Problem statement: Without omission or alteration, write out all of the data.

Information provided:
----------

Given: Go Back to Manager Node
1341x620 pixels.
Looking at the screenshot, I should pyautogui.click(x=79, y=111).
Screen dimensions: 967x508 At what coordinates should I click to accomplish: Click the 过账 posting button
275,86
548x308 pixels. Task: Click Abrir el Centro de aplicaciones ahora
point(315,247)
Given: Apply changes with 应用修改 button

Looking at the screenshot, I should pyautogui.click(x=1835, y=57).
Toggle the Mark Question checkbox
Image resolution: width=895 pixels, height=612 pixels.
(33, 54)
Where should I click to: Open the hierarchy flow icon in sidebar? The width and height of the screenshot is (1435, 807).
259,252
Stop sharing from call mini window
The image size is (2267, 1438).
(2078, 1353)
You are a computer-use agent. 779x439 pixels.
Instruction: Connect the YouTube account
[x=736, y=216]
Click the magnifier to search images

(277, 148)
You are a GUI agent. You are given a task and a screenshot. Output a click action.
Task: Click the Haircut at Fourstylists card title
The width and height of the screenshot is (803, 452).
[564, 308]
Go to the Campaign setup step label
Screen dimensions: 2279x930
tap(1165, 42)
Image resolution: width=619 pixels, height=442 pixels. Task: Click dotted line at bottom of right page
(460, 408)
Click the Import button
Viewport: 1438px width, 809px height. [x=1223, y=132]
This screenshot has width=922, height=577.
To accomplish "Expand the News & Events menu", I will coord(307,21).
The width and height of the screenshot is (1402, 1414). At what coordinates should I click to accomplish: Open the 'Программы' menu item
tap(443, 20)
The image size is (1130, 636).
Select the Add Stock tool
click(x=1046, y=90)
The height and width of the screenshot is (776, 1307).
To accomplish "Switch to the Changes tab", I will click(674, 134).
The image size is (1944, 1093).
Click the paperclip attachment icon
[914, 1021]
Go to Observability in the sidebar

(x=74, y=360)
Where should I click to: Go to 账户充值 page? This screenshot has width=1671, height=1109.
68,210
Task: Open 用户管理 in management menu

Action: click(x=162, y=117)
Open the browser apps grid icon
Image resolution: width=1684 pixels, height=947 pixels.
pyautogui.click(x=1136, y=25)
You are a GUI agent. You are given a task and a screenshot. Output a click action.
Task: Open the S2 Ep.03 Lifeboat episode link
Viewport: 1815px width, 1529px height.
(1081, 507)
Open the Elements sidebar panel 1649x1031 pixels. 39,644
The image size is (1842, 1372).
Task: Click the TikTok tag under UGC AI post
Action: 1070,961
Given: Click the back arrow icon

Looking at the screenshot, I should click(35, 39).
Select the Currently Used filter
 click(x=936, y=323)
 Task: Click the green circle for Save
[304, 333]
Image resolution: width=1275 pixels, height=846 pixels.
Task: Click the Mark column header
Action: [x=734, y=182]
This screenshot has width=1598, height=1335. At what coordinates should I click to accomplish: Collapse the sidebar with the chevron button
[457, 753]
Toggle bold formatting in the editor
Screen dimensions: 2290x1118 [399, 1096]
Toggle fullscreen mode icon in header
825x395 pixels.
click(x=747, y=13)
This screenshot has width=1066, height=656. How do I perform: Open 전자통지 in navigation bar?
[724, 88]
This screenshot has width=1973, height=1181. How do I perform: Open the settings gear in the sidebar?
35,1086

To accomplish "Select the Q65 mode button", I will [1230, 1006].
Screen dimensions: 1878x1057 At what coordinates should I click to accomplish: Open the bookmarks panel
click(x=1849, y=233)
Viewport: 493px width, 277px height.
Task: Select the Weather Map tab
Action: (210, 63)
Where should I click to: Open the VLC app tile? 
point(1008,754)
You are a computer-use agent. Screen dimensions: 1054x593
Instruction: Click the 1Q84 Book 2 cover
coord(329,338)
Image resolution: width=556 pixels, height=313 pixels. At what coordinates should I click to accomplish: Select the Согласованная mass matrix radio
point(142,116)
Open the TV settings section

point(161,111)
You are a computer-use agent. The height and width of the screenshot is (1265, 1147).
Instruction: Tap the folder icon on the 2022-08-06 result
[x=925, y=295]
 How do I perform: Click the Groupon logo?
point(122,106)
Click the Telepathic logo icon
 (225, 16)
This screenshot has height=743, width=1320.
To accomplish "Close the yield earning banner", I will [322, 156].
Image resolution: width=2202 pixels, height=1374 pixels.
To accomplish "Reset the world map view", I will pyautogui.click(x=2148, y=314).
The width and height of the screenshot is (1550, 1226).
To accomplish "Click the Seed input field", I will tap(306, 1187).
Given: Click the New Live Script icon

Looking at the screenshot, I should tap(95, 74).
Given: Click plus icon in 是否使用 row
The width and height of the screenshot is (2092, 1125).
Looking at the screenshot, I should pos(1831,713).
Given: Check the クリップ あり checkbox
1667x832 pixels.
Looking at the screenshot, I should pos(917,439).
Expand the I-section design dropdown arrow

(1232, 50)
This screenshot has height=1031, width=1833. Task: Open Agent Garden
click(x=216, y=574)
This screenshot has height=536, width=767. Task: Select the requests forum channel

----------

Solution for this exercise:
Given: Go Back to Manager Node
1341x620 pixels.
Looking at the screenshot, I should pyautogui.click(x=79, y=111).
Screen dimensions: 967x508 At what coordinates should I click to accomplish: Click the 过账 posting button
275,86
548x308 pixels. Task: Click Abrir el Centro de aplicaciones ahora
point(315,247)
Given: Apply changes with 应用修改 button

Looking at the screenshot, I should pyautogui.click(x=1835, y=57).
Toggle the Mark Question checkbox
Image resolution: width=895 pixels, height=612 pixels.
(33, 54)
Where should I click to: Open the hierarchy flow icon in sidebar? The width and height of the screenshot is (1435, 807).
259,252
Stop sharing from call mini window
The image size is (2267, 1438).
(2078, 1353)
You are a computer-use agent. 779x439 pixels.
Instruction: Connect the YouTube account
[x=736, y=216]
Click the magnifier to search images

(277, 148)
You are a GUI agent. You are given a task and a screenshot. Output a click action.
Task: Click the Haircut at Fourstylists card title
The width and height of the screenshot is (803, 452).
[564, 308]
Go to the Campaign setup step label
Screen dimensions: 2279x930
tap(1165, 42)
Image resolution: width=619 pixels, height=442 pixels. Task: Click dotted line at bottom of right page
(460, 408)
Click the Import button
Viewport: 1438px width, 809px height. [x=1223, y=132]
This screenshot has width=922, height=577.
To accomplish "Expand the News & Events menu", I will coord(307,21).
The width and height of the screenshot is (1402, 1414). At what coordinates should I click to accomplish: Open the 'Программы' menu item
tap(443, 20)
The image size is (1130, 636).
Select the Add Stock tool
click(x=1046, y=90)
The height and width of the screenshot is (776, 1307).
To accomplish "Switch to the Changes tab", I will click(674, 134).
The image size is (1944, 1093).
Click the paperclip attachment icon
[914, 1021]
Go to Observability in the sidebar

(x=74, y=360)
Where should I click to: Go to 账户充值 page? This screenshot has width=1671, height=1109.
68,210
Task: Open 用户管理 in management menu

Action: click(x=162, y=117)
Open the browser apps grid icon
Image resolution: width=1684 pixels, height=947 pixels.
pyautogui.click(x=1136, y=25)
You are a GUI agent. You are given a task and a screenshot. Output a click action.
Task: Open the S2 Ep.03 Lifeboat episode link
Viewport: 1815px width, 1529px height.
(1081, 507)
Open the Elements sidebar panel 1649x1031 pixels. 39,644
The image size is (1842, 1372).
Task: Click the TikTok tag under UGC AI post
Action: 1070,961
Given: Click the back arrow icon

Looking at the screenshot, I should click(35, 39).
Select the Currently Used filter
 click(x=936, y=323)
 Task: Click the green circle for Save
[304, 333]
Image resolution: width=1275 pixels, height=846 pixels.
Task: Click the Mark column header
Action: [x=734, y=182]
This screenshot has width=1598, height=1335. At what coordinates should I click to accomplish: Collapse the sidebar with the chevron button
[457, 753]
Toggle bold formatting in the editor
Screen dimensions: 2290x1118 [399, 1096]
Toggle fullscreen mode icon in header
825x395 pixels.
click(x=747, y=13)
This screenshot has width=1066, height=656. How do I perform: Open 전자통지 in navigation bar?
[724, 88]
This screenshot has width=1973, height=1181. How do I perform: Open the settings gear in the sidebar?
35,1086

To accomplish "Select the Q65 mode button", I will [1230, 1006].
Screen dimensions: 1878x1057 At what coordinates should I click to accomplish: Open the bookmarks panel
click(x=1849, y=233)
Viewport: 493px width, 277px height.
Task: Select the Weather Map tab
Action: (210, 63)
Where should I click to: Open the VLC app tile? 
point(1008,754)
You are a computer-use agent. Screen dimensions: 1054x593
Instruction: Click the 1Q84 Book 2 cover
coord(329,338)
Image resolution: width=556 pixels, height=313 pixels. At what coordinates should I click to accomplish: Select the Согласованная mass matrix radio
point(142,116)
Open the TV settings section

point(161,111)
You are a computer-use agent. The height and width of the screenshot is (1265, 1147).
Instruction: Tap the folder icon on the 2022-08-06 result
[x=925, y=295]
 How do I perform: Click the Groupon logo?
point(122,106)
Click the Telepathic logo icon
 (225, 16)
This screenshot has height=743, width=1320.
To accomplish "Close the yield earning banner", I will [322, 156].
Image resolution: width=2202 pixels, height=1374 pixels.
To accomplish "Reset the world map view", I will pyautogui.click(x=2148, y=314).
The width and height of the screenshot is (1550, 1226).
To accomplish "Click the Seed input field", I will tap(306, 1187).
Given: Click the New Live Script icon

Looking at the screenshot, I should tap(95, 74).
Given: Click plus icon in 是否使用 row
The width and height of the screenshot is (2092, 1125).
Looking at the screenshot, I should pos(1831,713).
Given: Check the クリップ あり checkbox
1667x832 pixels.
Looking at the screenshot, I should pos(917,439).
Expand the I-section design dropdown arrow

(1232, 50)
This screenshot has height=1031, width=1833. Task: Open Agent Garden
click(x=216, y=574)
This screenshot has height=536, width=767. Task: Select the requests forum channel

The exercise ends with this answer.